Supplied records -
================

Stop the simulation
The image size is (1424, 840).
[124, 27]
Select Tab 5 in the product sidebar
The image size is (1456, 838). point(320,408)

================

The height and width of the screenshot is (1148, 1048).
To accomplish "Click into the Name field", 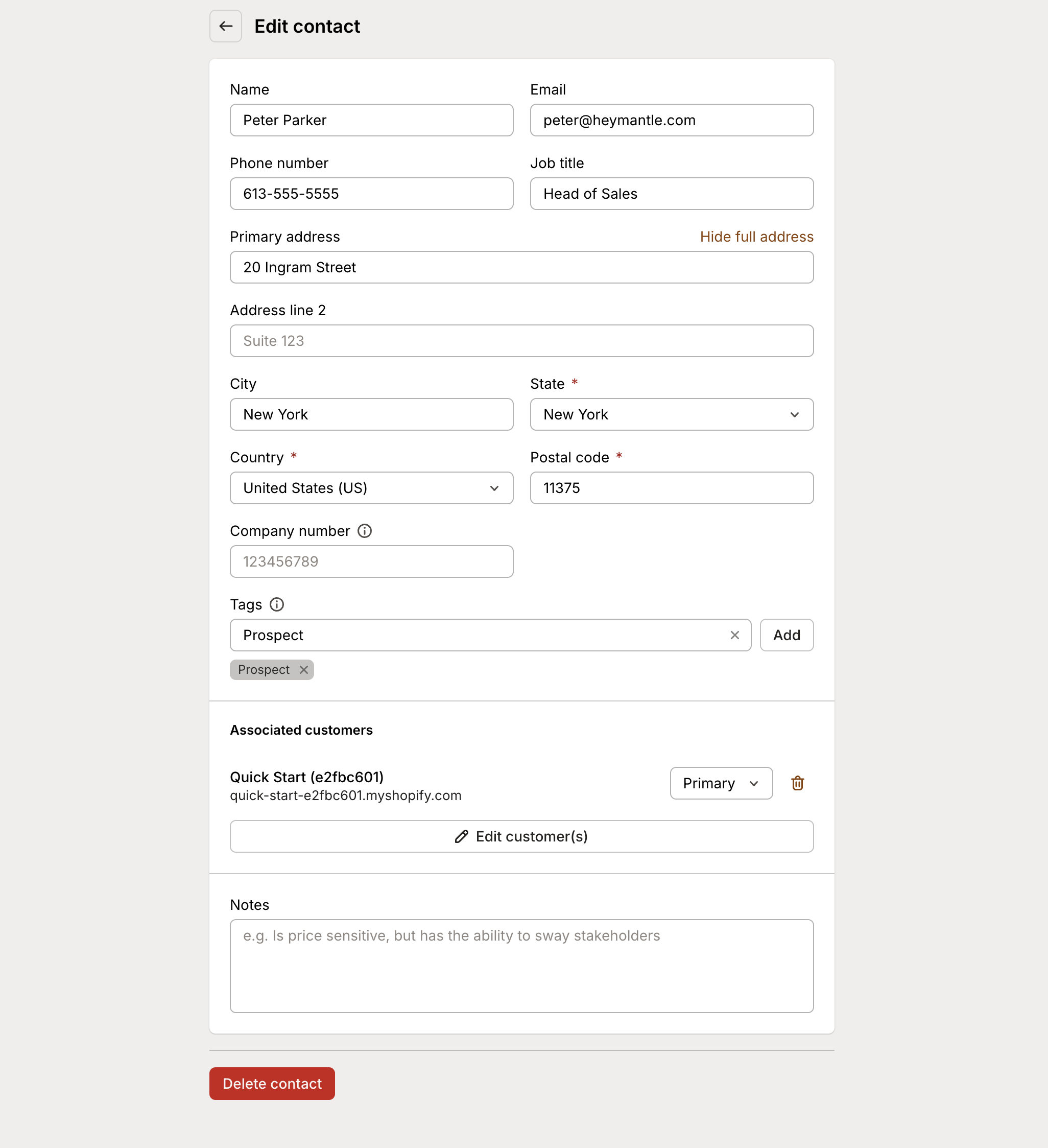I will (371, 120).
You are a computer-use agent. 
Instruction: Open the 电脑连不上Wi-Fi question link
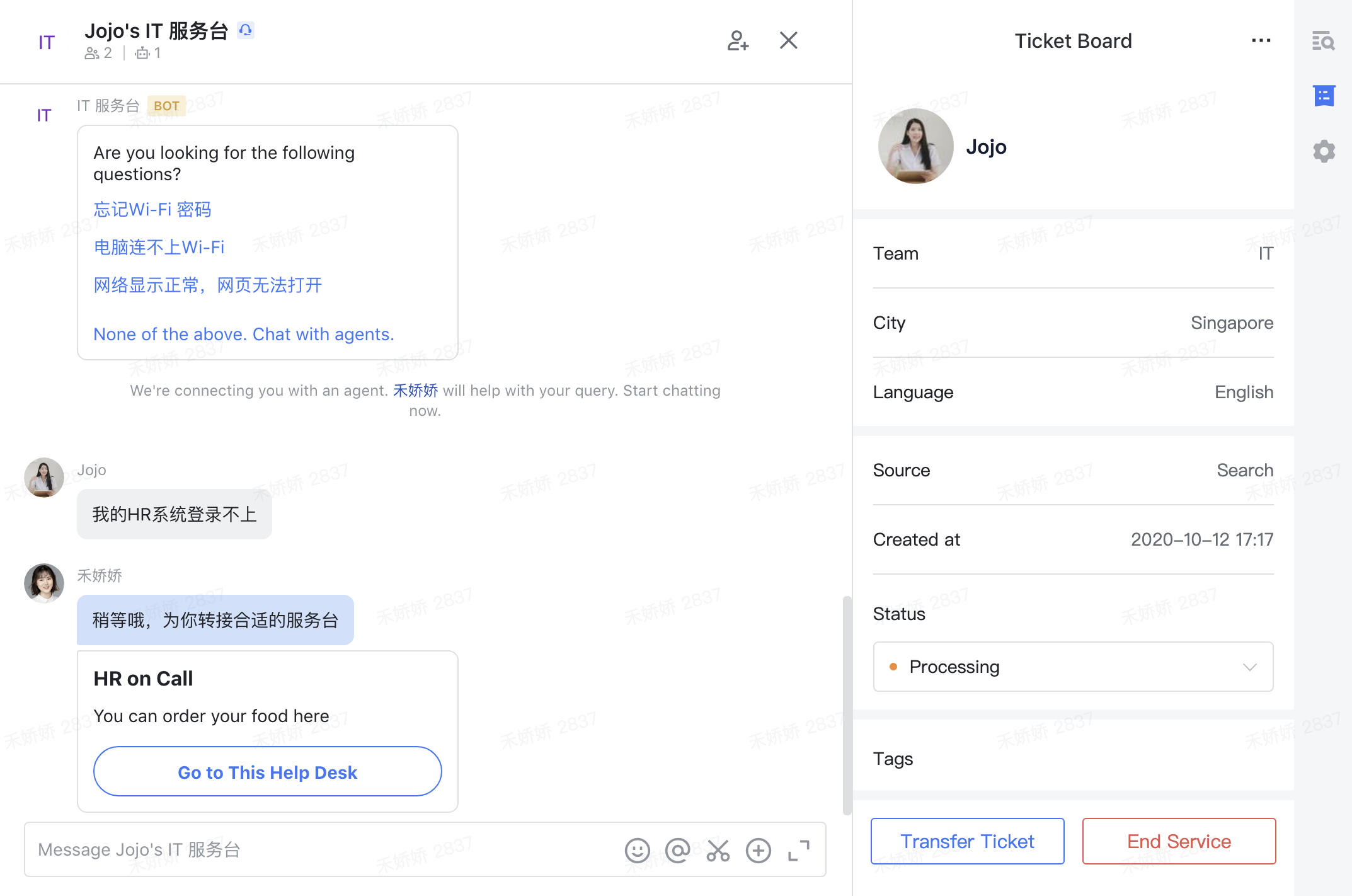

================

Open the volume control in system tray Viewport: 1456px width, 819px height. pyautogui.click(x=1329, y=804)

================

Exercise directions - All lines above that include the word "width" should be located and copied.

Answer area -
The height and width of the screenshot is (1148, 1048).
Open the volume control in system tray Viewport: 1456px width, 819px height. pyautogui.click(x=1329, y=804)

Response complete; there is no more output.